On this site you’ll find tips on finding the best village markets for food or textiles, how to buy and prepare a fresh-seafood dinner straight off the boats of the local fishermen, how to pick up a cheap cross-country ride where first or second class isn’t even an option. Because we know as well as you that tramp-traveling is not a vacation, it’s a lifestyle.
About Budget Travel: $20 a day
When we tell people we meet about our $20/day concept, we generally get one of two responses:
$20! What, are you rich or something?
So, I guess you won’t be having much fun then?
But the answer to either question is “No.”

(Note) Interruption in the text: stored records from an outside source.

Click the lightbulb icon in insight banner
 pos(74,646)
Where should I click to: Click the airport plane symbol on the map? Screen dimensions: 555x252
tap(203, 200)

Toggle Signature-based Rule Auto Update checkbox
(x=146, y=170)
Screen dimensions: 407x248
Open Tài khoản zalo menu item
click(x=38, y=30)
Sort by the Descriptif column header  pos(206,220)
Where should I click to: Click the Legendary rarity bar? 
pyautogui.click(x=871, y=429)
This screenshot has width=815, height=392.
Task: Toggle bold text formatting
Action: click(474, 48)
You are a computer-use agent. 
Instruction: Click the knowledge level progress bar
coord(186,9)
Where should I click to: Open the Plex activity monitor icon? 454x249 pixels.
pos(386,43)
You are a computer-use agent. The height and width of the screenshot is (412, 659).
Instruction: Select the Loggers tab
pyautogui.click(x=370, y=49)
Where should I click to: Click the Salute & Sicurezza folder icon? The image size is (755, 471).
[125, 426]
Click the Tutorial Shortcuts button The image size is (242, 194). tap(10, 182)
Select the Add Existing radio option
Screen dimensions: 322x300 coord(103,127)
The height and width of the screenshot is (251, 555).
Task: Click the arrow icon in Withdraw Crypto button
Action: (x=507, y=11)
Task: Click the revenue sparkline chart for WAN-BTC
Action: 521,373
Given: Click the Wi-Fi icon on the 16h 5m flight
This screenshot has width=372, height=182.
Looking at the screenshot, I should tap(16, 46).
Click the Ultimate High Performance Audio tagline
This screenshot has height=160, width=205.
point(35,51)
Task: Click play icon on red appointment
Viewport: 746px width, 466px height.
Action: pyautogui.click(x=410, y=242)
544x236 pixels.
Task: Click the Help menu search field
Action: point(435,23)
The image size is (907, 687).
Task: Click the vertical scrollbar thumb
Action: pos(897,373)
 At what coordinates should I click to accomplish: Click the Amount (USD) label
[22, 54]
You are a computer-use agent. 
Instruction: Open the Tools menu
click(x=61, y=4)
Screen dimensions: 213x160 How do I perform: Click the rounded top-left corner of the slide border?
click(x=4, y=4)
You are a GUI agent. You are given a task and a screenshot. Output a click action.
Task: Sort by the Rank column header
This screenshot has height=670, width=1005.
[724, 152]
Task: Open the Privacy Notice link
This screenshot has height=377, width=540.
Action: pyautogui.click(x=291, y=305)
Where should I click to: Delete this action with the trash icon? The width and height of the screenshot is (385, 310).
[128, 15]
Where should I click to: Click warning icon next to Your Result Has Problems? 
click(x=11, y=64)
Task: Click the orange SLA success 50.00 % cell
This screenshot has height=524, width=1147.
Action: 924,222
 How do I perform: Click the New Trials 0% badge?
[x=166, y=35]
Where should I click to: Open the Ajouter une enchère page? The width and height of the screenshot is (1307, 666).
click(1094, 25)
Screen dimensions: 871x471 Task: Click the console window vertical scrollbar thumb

In regards to the first question, yes it is easy to tramp by on less than $20 a day, but not when you’re traveling as much as we are. Boats and buses every couple days can be real budget busters for a tramper if you aren’t careful. Staying for 4-7 days in one spot really gives you time to discover the area and goes a long way to save money.
As far as having fun goes, we go by a 3 beer minimum on most days. So while some trampers might have a penchant for more, there are some that abstain too — this aspect is more or less to taste . And if we go over budget on a day, it’s easy to catch up on the difference by staying put in a place for more than 2 nights.
By the end of the trip everything should average out to a $20/day maximum – including our 3 cervesa quota (or substitute for rum).